The burden of proof would then shift to the debtor to establish that the subject real property is necessary to an effective reorganization. Ibid. (citing 11 U.S.C. § 362(g); Timbers of Inwood Forest, supra, 484 U.S. at 375, 108 S. Ct. at 632; 8th Street Village, 88 B.R. at 856). Thus, the debtor must show that there is "a reasonable possibility of a successful reorganization within a reasonable time." Ibid. (quoting Timbers of Inwood Forest, supra, 484 U.S. at 375, 108 S.Ct. at 632).
There is a sliding scale as to the extent a debtor must prove the possibility of an effective reorganization in a lift stay proceeding depending on the stage of the case. Ibid. (citingTimbers of Inwood Forest, supra, 484 U.S. at 376, 108 S.Ct. at 632-33; In re Ashgrove Apartments of DeKalb County, Ltd., 121 B.R. 752 , 756 (Bankr. S.D. Ohio 1990)).
[I]n the initial stages of a Chapter 11 proceeding, the debtor should be granted significant leeway in attempting to establish that successful reorganization is a reasonable possibility. However, as the case progresses, so too does the debtor's burden of proving that successful reorganization may be reasonably expected. Even at the later stages, a motion for relief from stay should not be turned into a confirmation hearing; that is not the debtor's burden of proof. Rather, the test should be viewed as a continuum with the scales tipping in favor of the debtor in the early stages and the burden of proof becoming greater in the later stages.
[Ibid. (quoting In re Ashgrove Apartments of DeKalb County, Ltd., supra, 121 B.R. at 756).]
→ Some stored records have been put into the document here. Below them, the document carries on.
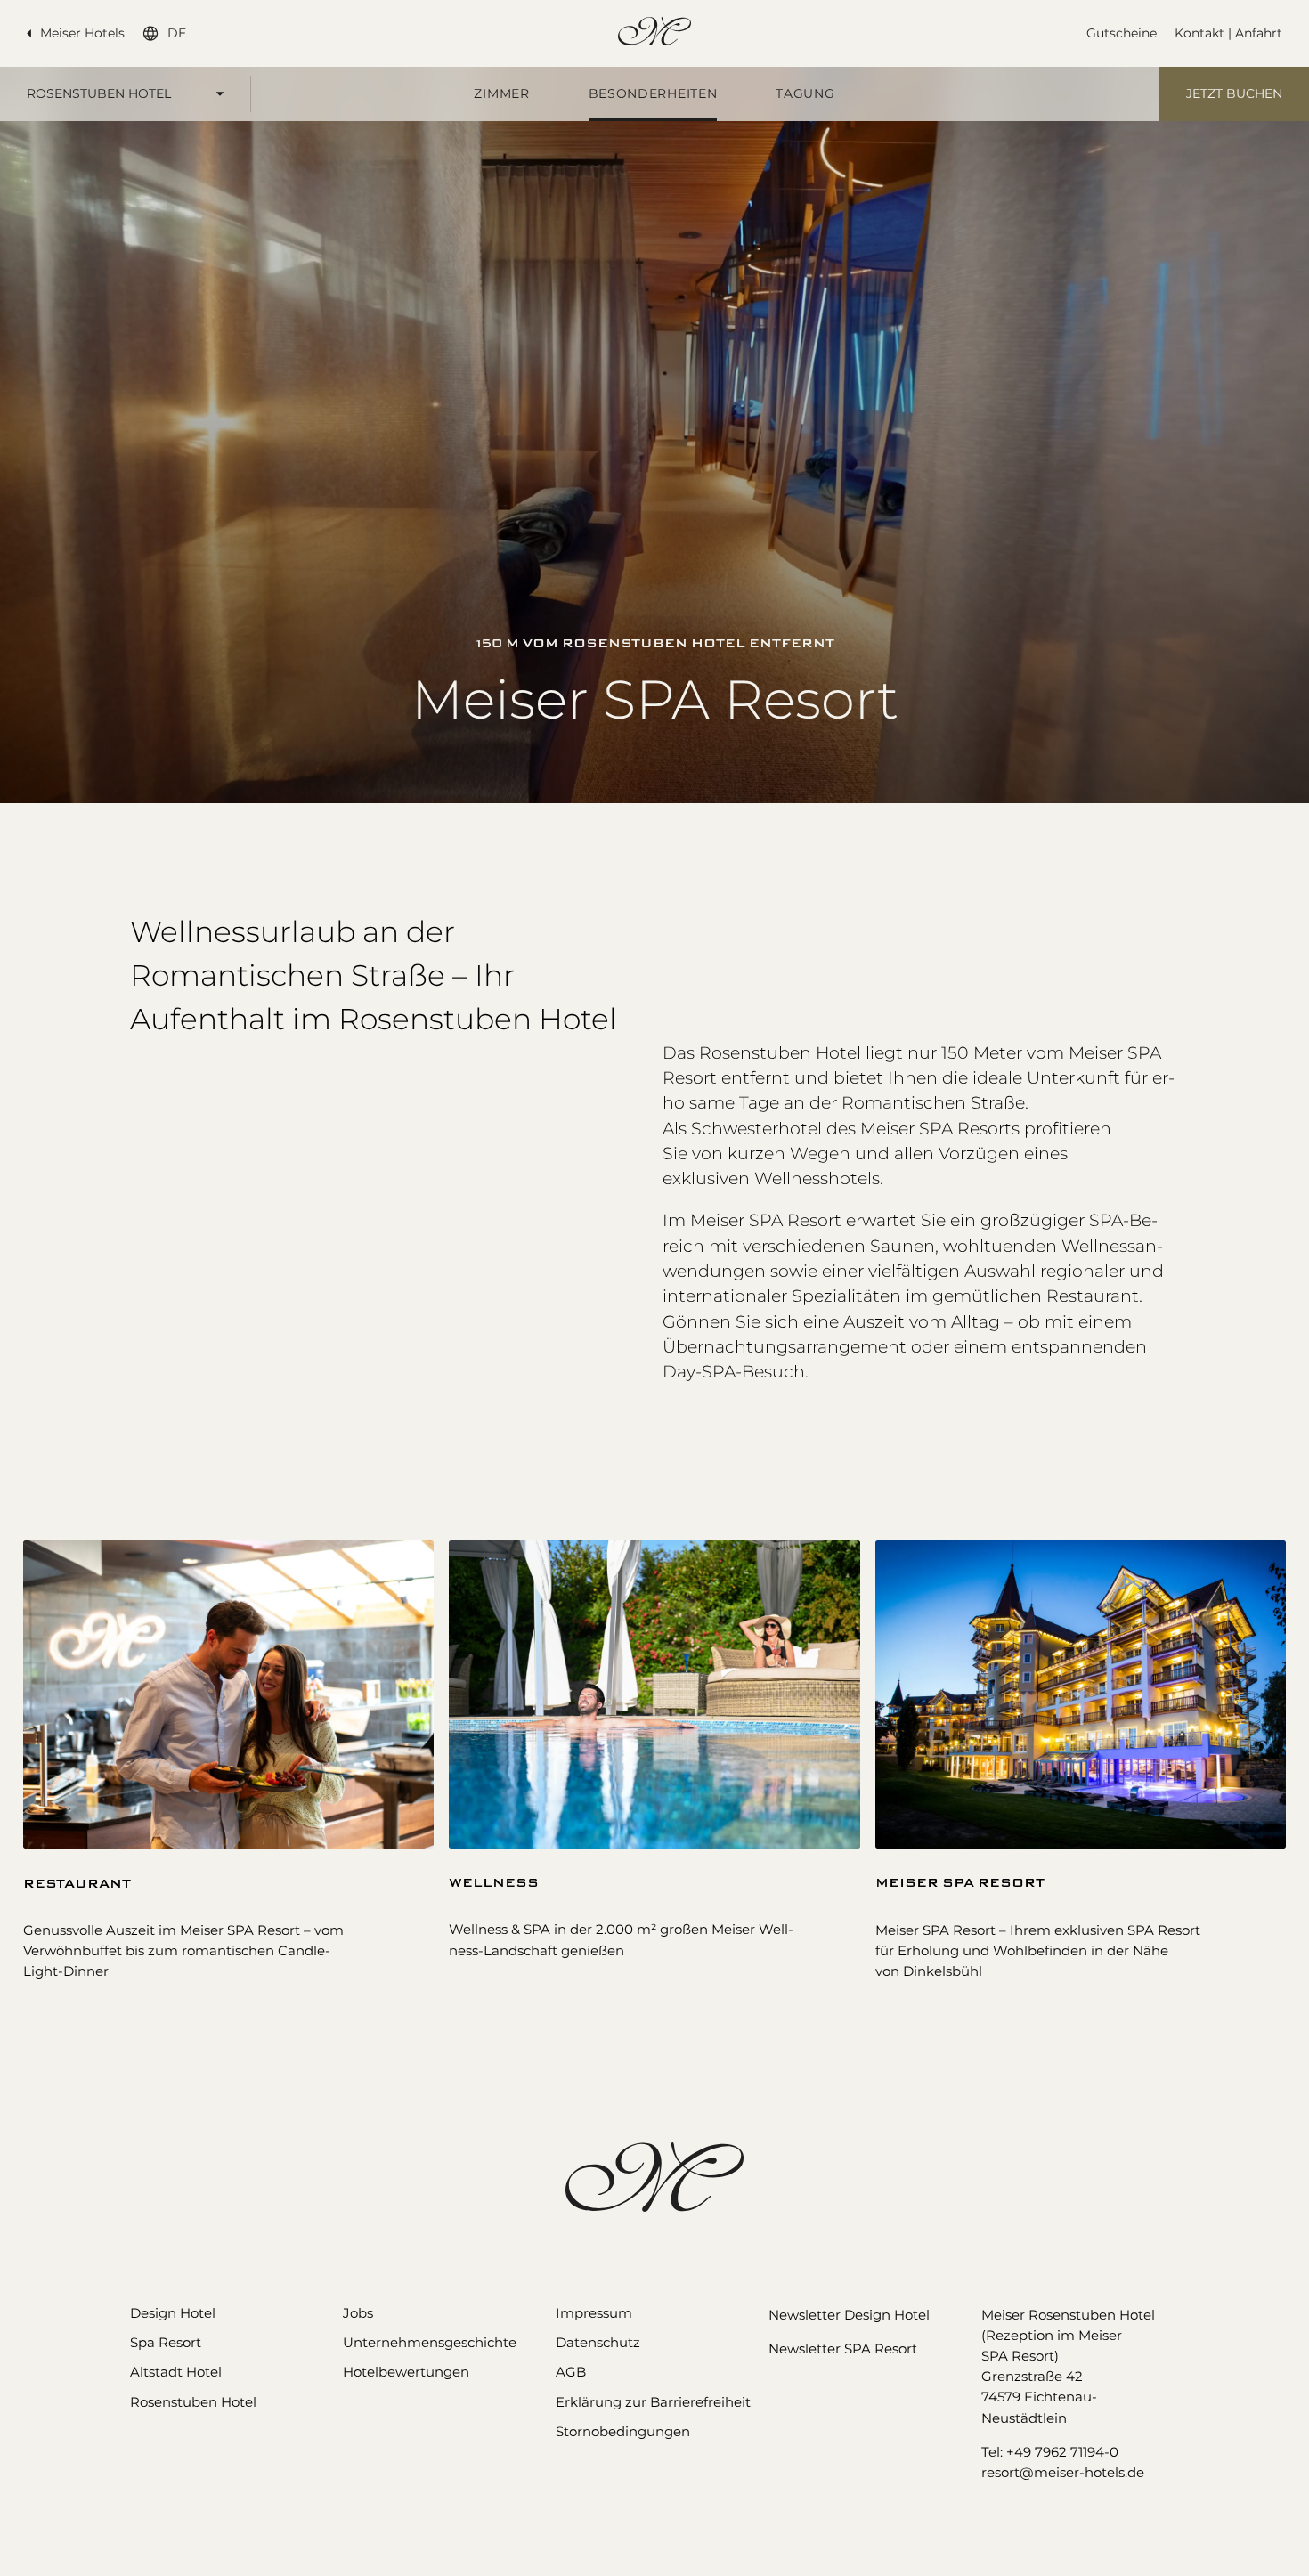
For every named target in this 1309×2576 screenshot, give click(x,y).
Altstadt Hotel (176, 2371)
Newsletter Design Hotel (849, 2314)
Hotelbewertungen (406, 2371)
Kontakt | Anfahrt (1228, 33)
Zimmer (501, 93)
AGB (571, 2371)
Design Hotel (172, 2312)
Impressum (594, 2312)
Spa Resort (165, 2342)
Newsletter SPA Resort (842, 2348)
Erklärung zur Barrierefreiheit (653, 2401)
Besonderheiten (653, 93)
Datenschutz (598, 2342)
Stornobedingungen (623, 2431)
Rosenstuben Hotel (99, 93)
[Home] (654, 31)
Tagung (805, 93)
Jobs (358, 2312)
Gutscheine (1121, 33)
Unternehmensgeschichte (429, 2342)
Therefore, the debtor must at least establish that: (1) "[i]t is moving meaningfully to propose a plan of reorganization;" (2) "[t]he proposed or contemplated plan has a realistic chance of being confirmed;" and (3) "[t]he proposed or contemplated plan is not patently unconfirmable." Ibid. (quoting In re Ashgrove Apartments of DeKalb County, Ltd., supra, 121 B.R. at 756).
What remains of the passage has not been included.